Understanding the libopenapi data model

Learn how libopenapi constructs a model out of an OpenAPI spec.

Before getting into the code, let’s understand the key differences between OpenAPI versions 3.0 and 3.1.

Almost JSON Schema

OpenAPI 3.0 is loosely based on top of JSON Schema. In the sense that the Schema used by pretty much everything in OpenAPI, is similar to JSON Schema, but isn’t actually valid.

It’s very close, but it’s not actually valid JSON Schema. There are a number of variations and mis-matches

Don’t get us wrong, it’s way better than Swagger.

Fixed in 3.1

Hurrah! OpenAPI 3.1 was introduced to tweak the standard to be compliant with JSON Schema. Which means everything is all good right?

Actually no, it’s not all good. Even though the changes are small, they break a large number of models because of things like exclusiveMinimum and exclusiveMaximum changing from boolean to int types.
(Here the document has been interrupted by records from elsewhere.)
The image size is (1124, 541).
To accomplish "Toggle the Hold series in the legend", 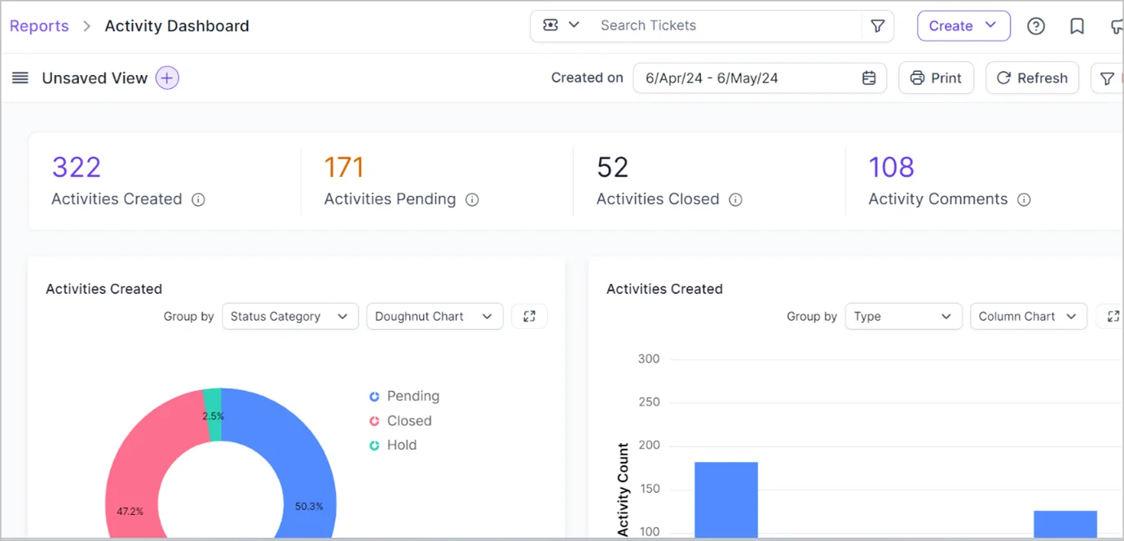I will pos(394,445).
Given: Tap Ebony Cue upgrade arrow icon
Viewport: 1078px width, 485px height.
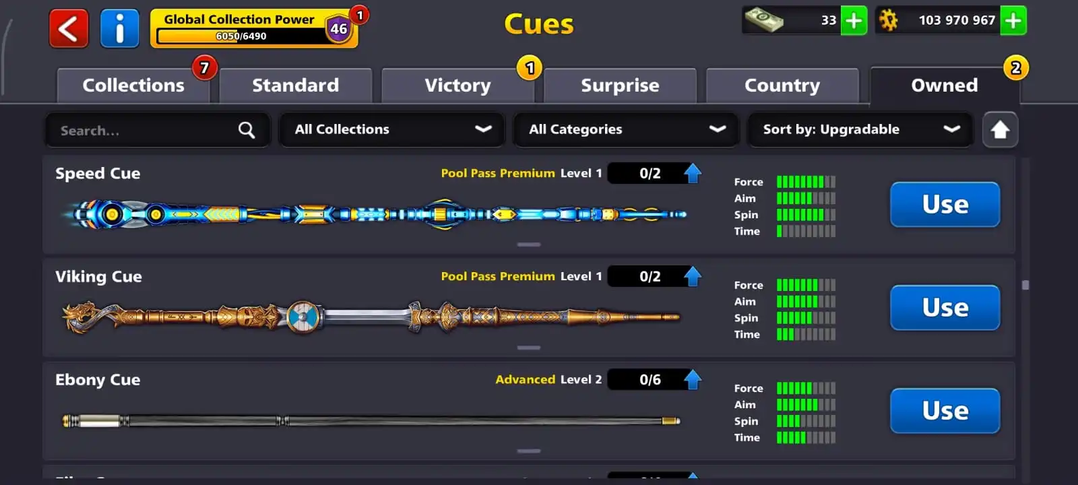Looking at the screenshot, I should (x=693, y=379).
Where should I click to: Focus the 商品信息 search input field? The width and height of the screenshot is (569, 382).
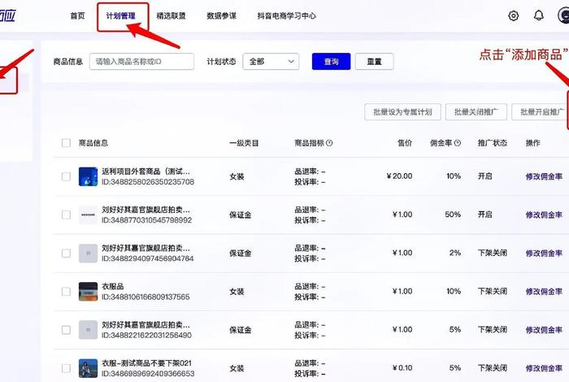(141, 61)
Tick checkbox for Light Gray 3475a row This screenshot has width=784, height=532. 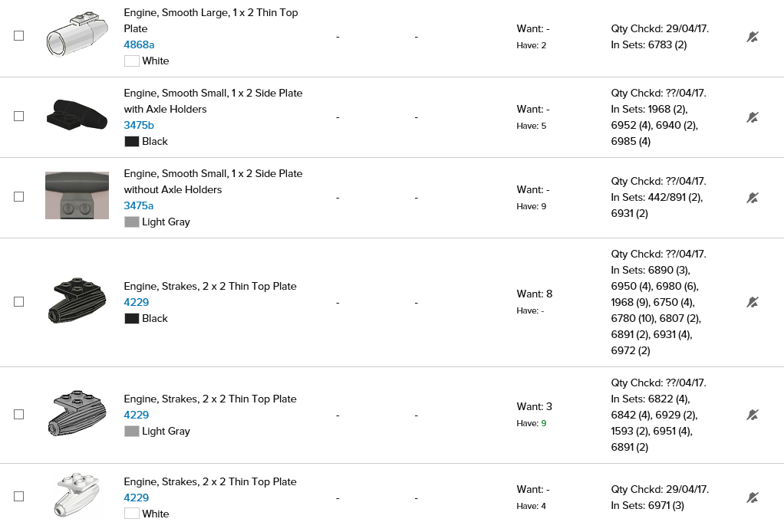(19, 197)
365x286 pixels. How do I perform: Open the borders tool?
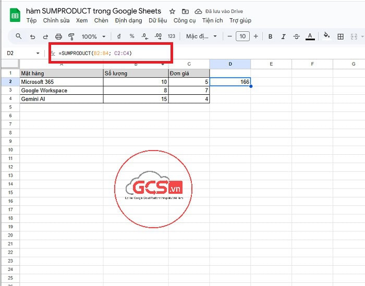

These may seem simple, but for strongly typed languages, these kind of multi-value between versions create mayhem.

Other tools have struggled to support OpenAPI 3.1, considering how deeply these types of changes can break models.

libopenapi was designed specifically to avoid these type of issues.


libopenapi grows with the standard

When we were thinking about the design of the library, we wanted to ensure it could grow with the OpenAPI standard as it changes, and gracefully support all previous versions.

There are a few principals we have employed to ensure this is possible…

A single schema

Every single object that is a Schema in libopenapi share the same base model across all versions of the standard. This means that every single property is available to you, from every single version across time.

It’s a variation graceful degradation pattern that we use in front-end applications.

Dynamic values

The jump to version 3.1 means that Schema types can be multiple things. A bool OR and int or a string or a []string

This might seem insignificant, but it really screws things up when using structs to define a concrete type for a schema in a strongly typed language.

To combat this ‘could be lunch-meat, it could be peaches - who knows?…’ problem, we have implemented a container that allows the contents to be salami or peaches.

This container is called DynamicValue at the high-level, and SchemaDynamicValue at the low-level.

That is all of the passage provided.